BibTeX Click to copy
@article{megan2022a,
title = {Pro‐choice/pro‐elección versus pro‐life/pro‐vida: Examining abortion identity terms across English and Spanish in the United States},
year = {2022},
journal = {Social Science Quarterly},
author = {Solon, Megan and Laroche, K. and Bueno, Xiana and Crawford, Brandon L. and Turner, R. and Lo, Wen-Juo and Jozkowski, K.}
}
Objective: We examine how a sample of English- and Spanish-speaking U.S. adults define the terms pro-life/pro-vida and pro-choice/pro-elección and explore whether definitions differ by language and/or ethnicity.
Methods: We asked a sample of 1504 English- and Spanish-speaking U.S. adults to define the terms pro-choice/pro-elección and pro-life/pro-vida in an open-ended format. We used content and thematic analysis to examine congruence and discordance between how English and Spanish speakers, as well as Latinx and non-Latinx participants, understand these terms.

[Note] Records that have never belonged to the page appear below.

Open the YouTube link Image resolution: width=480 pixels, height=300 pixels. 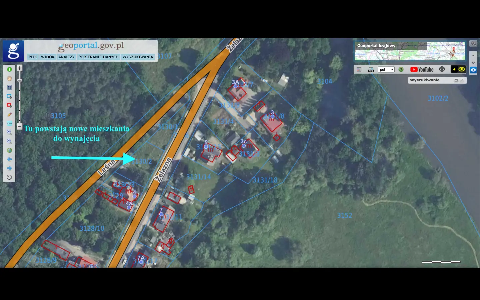pos(422,69)
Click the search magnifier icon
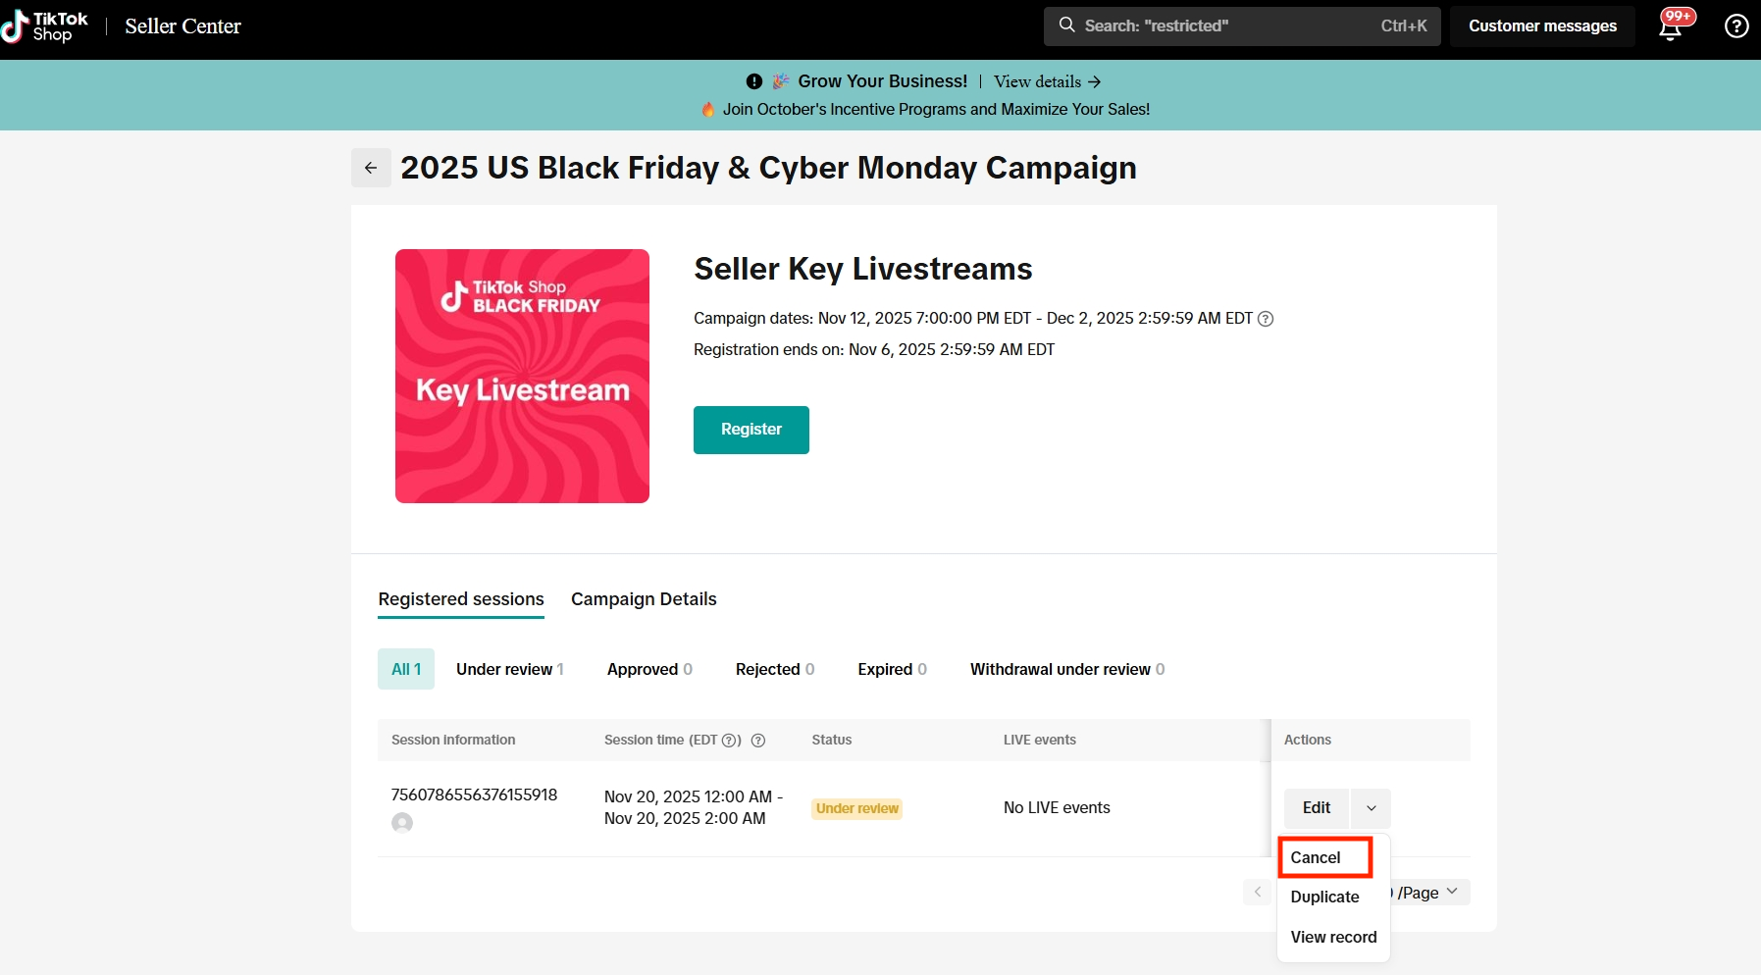This screenshot has width=1761, height=975. click(1066, 26)
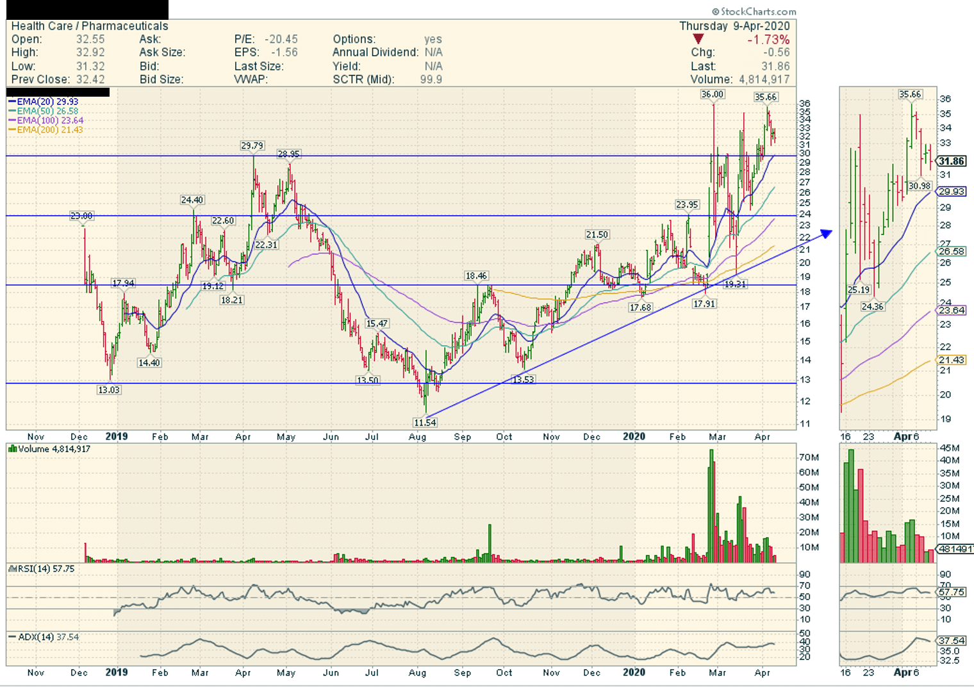Click the 29.93 EMA price tag

pyautogui.click(x=952, y=191)
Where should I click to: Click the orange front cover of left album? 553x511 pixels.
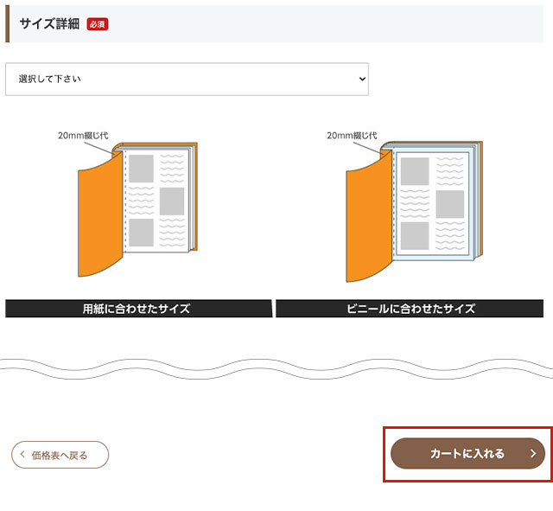coord(97,216)
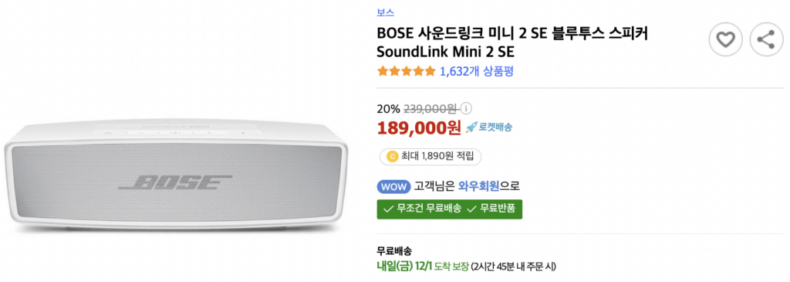Click the 무료배송 heading
The image size is (790, 282).
tap(394, 251)
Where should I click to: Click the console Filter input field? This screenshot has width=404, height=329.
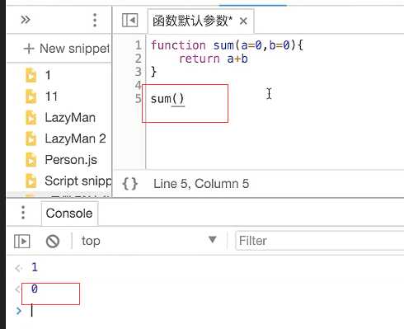click(320, 241)
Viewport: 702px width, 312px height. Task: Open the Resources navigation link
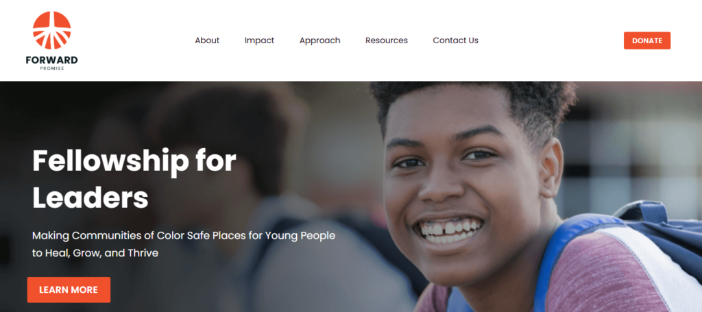387,40
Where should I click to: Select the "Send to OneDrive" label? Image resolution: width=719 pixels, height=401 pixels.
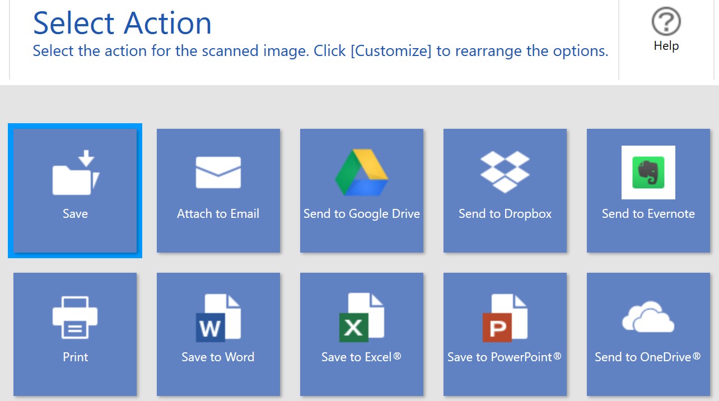647,357
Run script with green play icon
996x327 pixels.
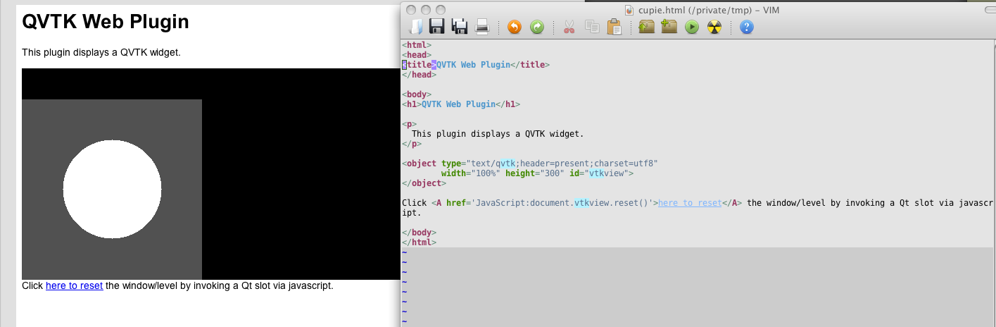692,27
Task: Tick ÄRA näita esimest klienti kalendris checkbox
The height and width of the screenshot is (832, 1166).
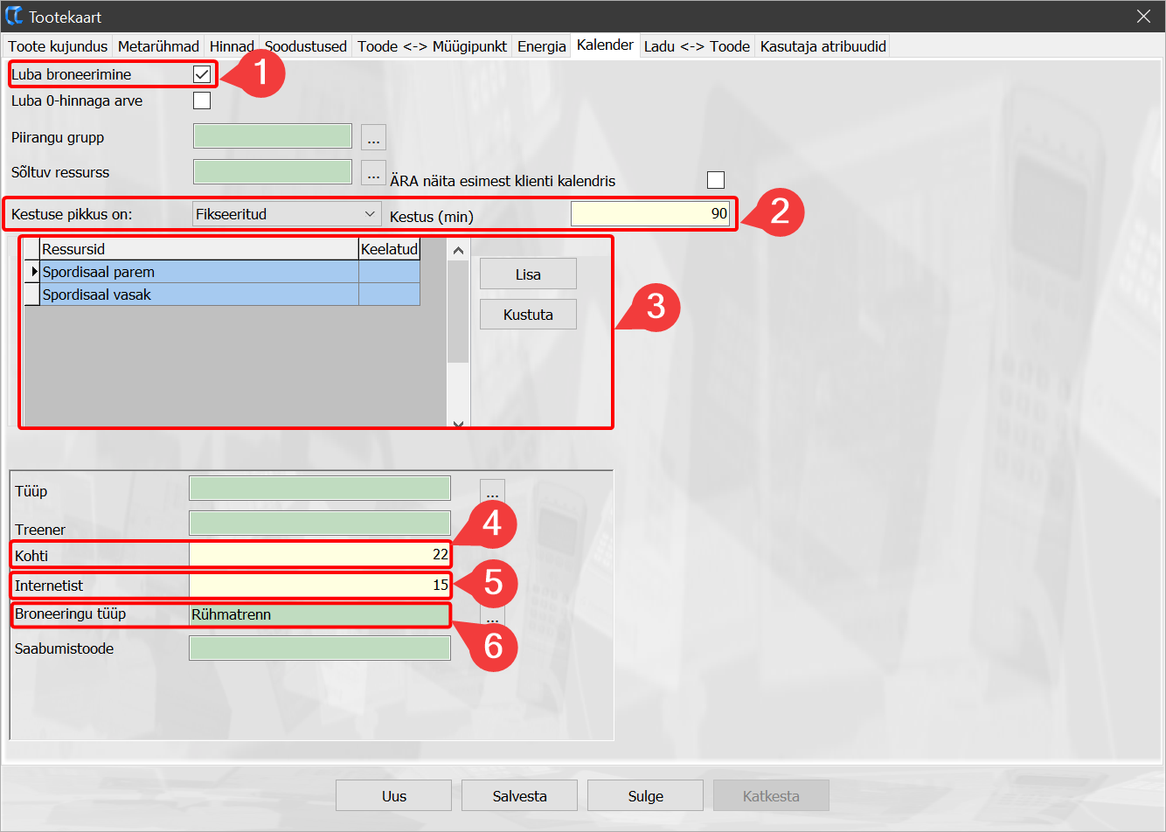Action: [x=716, y=180]

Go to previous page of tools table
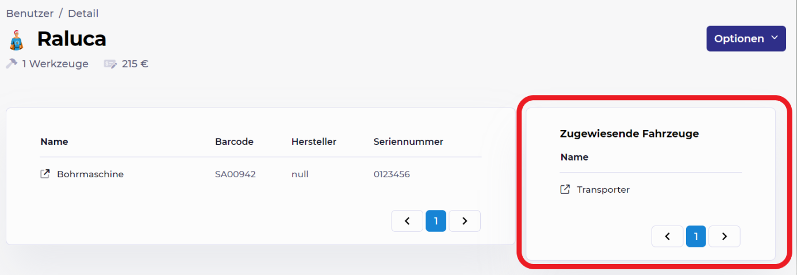coord(407,221)
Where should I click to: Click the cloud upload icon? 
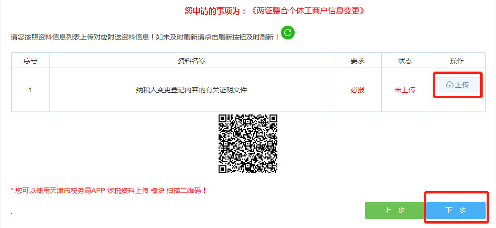click(450, 85)
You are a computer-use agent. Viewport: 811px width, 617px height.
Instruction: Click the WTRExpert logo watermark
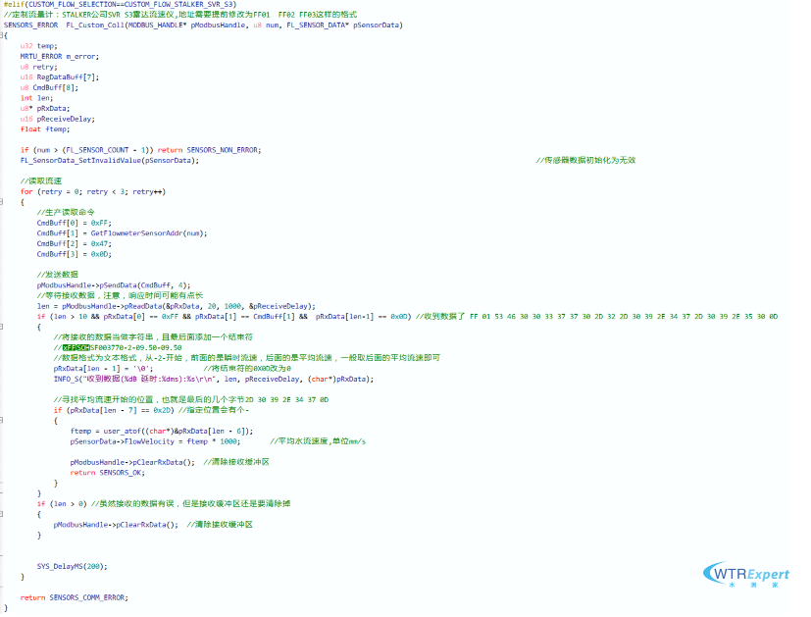tap(740, 576)
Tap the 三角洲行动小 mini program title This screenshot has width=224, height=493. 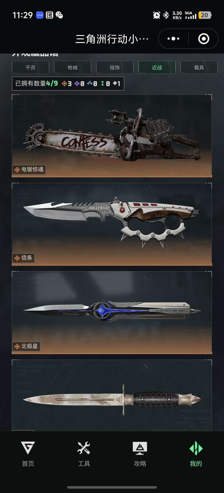coord(112,39)
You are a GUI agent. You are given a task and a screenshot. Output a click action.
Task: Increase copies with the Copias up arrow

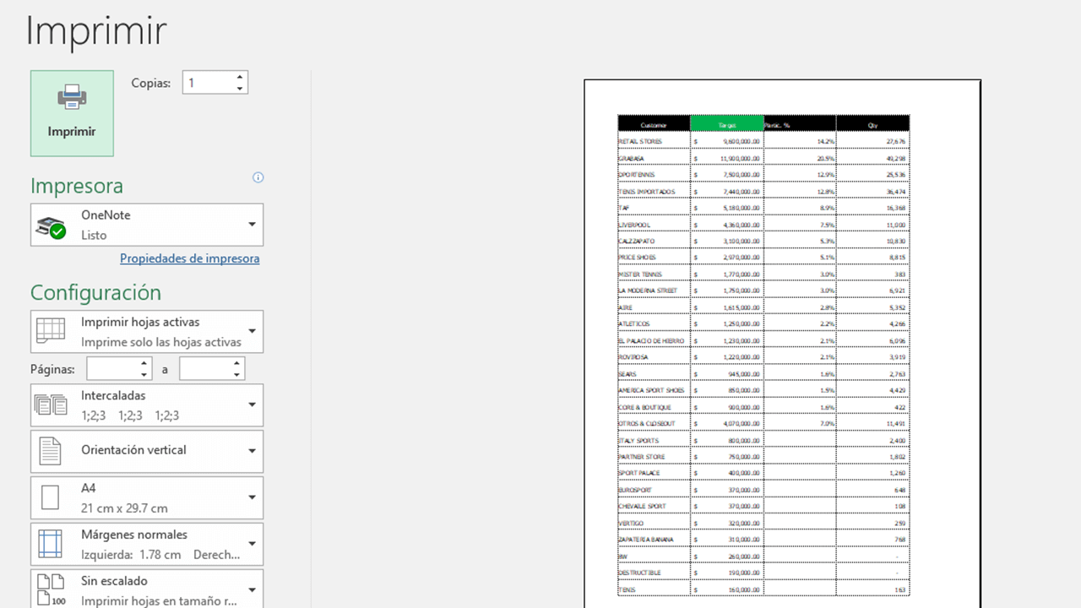pos(239,77)
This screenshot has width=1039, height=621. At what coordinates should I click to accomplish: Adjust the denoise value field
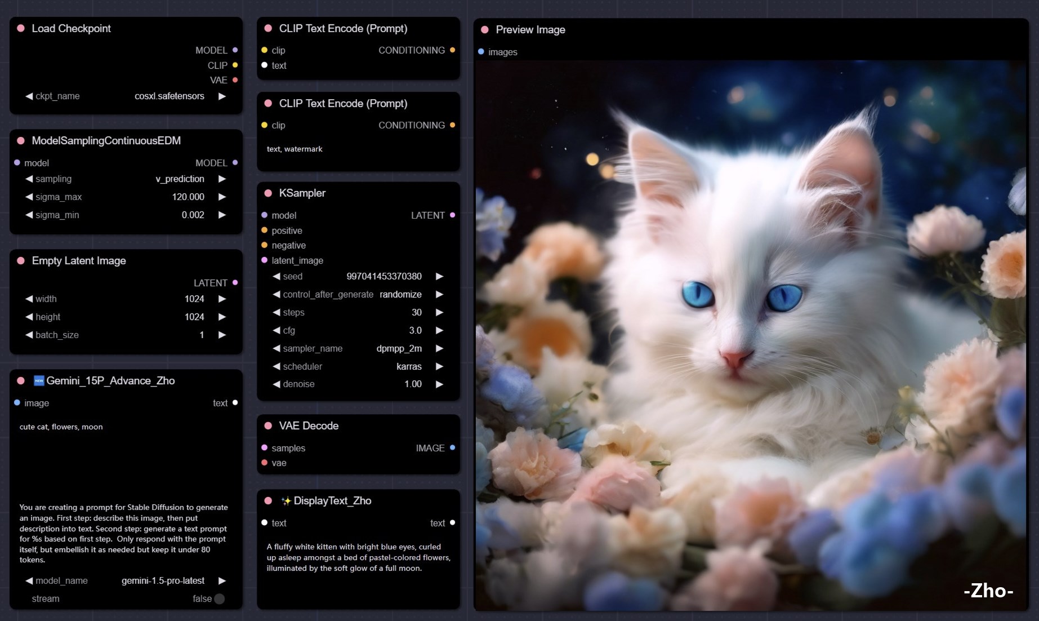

Results: The terms largely appeared to hold common and canonical understandings, but we identified important differences across language and cultural/ethnic groups. For example, Latinx participants opted out of defining the terms more often than non-Latinx participants, and respondents to the Spanish survey had higher rates of uncertainty about and misunderstanding of the terms than respondents to the English version.
Conclusions: Our findings suggest language-related variability in understandings of the terms pro-choice/pro-elección and pro-life/pro-vida that could have implications for multilingual and cross-cultural polling on abortion.